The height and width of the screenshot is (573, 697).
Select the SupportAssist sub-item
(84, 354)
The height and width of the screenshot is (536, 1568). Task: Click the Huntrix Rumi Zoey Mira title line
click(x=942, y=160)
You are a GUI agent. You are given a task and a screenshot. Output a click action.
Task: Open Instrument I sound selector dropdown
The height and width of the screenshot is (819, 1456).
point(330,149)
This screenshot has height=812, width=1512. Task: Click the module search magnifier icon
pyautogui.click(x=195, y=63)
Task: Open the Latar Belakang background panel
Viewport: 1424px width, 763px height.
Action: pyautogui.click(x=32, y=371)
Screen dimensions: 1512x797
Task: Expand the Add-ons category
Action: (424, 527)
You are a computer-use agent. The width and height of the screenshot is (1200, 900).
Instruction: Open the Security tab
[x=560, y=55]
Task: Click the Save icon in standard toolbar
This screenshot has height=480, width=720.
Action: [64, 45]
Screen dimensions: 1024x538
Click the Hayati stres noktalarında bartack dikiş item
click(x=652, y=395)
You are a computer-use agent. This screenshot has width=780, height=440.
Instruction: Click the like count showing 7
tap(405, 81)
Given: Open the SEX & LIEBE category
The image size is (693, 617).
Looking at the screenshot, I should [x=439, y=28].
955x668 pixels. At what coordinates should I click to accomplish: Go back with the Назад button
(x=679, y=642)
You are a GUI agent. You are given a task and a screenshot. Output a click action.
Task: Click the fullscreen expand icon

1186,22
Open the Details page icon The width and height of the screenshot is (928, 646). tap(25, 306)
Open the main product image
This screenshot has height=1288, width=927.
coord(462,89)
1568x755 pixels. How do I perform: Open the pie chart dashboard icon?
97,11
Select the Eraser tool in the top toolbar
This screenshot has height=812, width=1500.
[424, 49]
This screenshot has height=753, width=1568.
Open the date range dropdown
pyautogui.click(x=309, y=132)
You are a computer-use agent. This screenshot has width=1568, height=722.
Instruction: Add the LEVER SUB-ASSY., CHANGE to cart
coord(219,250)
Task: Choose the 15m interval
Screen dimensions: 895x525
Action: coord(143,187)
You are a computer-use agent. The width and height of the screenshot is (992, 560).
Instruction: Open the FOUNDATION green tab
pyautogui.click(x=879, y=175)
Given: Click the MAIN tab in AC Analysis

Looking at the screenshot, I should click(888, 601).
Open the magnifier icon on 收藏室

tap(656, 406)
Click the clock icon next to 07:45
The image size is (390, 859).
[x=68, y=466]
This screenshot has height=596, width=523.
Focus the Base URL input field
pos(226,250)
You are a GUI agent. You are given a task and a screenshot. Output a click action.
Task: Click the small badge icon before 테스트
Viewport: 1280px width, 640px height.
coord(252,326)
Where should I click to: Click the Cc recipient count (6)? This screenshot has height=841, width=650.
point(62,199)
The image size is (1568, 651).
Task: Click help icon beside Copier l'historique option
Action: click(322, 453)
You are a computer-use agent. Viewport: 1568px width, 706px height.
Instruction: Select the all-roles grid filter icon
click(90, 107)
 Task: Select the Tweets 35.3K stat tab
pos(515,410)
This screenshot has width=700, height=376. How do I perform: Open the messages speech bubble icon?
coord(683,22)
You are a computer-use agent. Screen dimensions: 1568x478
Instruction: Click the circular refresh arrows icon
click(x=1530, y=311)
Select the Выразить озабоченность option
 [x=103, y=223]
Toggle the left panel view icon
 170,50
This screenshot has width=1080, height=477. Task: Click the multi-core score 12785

________________________

→ **THE TASK**
Repeat the records above exactly.

→ **RESULT OF THE TASK**
The height and width of the screenshot is (573, 697).
Select the SupportAssist sub-item
(84, 354)
The height and width of the screenshot is (536, 1568). Task: Click the Huntrix Rumi Zoey Mira title line
click(x=942, y=160)
You are a GUI agent. You are given a task and a screenshot. Output a click action.
Task: Open Instrument I sound selector dropdown
The height and width of the screenshot is (819, 1456).
point(330,149)
This screenshot has height=812, width=1512. Task: Click the module search magnifier icon
pyautogui.click(x=195, y=63)
Task: Open the Latar Belakang background panel
Viewport: 1424px width, 763px height.
Action: pyautogui.click(x=32, y=371)
Screen dimensions: 1512x797
Task: Expand the Add-ons category
Action: (424, 527)
You are a computer-use agent. The width and height of the screenshot is (1200, 900).
Instruction: Open the Security tab
[x=560, y=55]
Task: Click the Save icon in standard toolbar
This screenshot has height=480, width=720.
Action: [64, 45]
Screen dimensions: 1024x538
Click the Hayati stres noktalarında bartack dikiş item
click(x=652, y=395)
You are a computer-use agent. This screenshot has width=780, height=440.
Instruction: Click the like count showing 7
tap(405, 81)
Given: Open the SEX & LIEBE category
The image size is (693, 617).
Looking at the screenshot, I should [x=439, y=28].
955x668 pixels. At what coordinates should I click to accomplish: Go back with the Назад button
(x=679, y=642)
You are a GUI agent. You are given a task and a screenshot. Output a click action.
Task: Click the fullscreen expand icon

1186,22
Open the Details page icon The width and height of the screenshot is (928, 646). tap(25, 306)
Open the main product image
This screenshot has height=1288, width=927.
coord(462,89)
1568x755 pixels. How do I perform: Open the pie chart dashboard icon?
97,11
Select the Eraser tool in the top toolbar
This screenshot has height=812, width=1500.
[424, 49]
This screenshot has height=753, width=1568.
Open the date range dropdown
pyautogui.click(x=309, y=132)
You are a computer-use agent. This screenshot has width=1568, height=722.
Instruction: Add the LEVER SUB-ASSY., CHANGE to cart
coord(219,250)
Task: Choose the 15m interval
Screen dimensions: 895x525
Action: coord(143,187)
You are a computer-use agent. The width and height of the screenshot is (992, 560).
Instruction: Open the FOUNDATION green tab
pyautogui.click(x=879, y=175)
Given: Click the MAIN tab in AC Analysis

Looking at the screenshot, I should click(888, 601).
Open the magnifier icon on 收藏室

tap(656, 406)
Click the clock icon next to 07:45
The image size is (390, 859).
[x=68, y=466]
This screenshot has height=596, width=523.
Focus the Base URL input field
pos(226,250)
You are a GUI agent. You are given a task and a screenshot. Output a click action.
Task: Click the small badge icon before 테스트
Viewport: 1280px width, 640px height.
coord(252,326)
Where should I click to: Click the Cc recipient count (6)? This screenshot has height=841, width=650.
point(62,199)
The image size is (1568, 651).
Task: Click help icon beside Copier l'historique option
Action: click(322, 453)
You are a computer-use agent. Viewport: 1568px width, 706px height.
Instruction: Select the all-roles grid filter icon
click(90, 107)
 Task: Select the Tweets 35.3K stat tab
pos(515,410)
This screenshot has width=700, height=376. How do I perform: Open the messages speech bubble icon?
coord(683,22)
You are a computer-use agent. Screen dimensions: 1568x478
Instruction: Click the circular refresh arrows icon
click(x=1530, y=311)
Select the Выразить озабоченность option
 [x=103, y=223]
Toggle the left panel view icon
 170,50
This screenshot has width=1080, height=477. Task: Click the multi-core score 12785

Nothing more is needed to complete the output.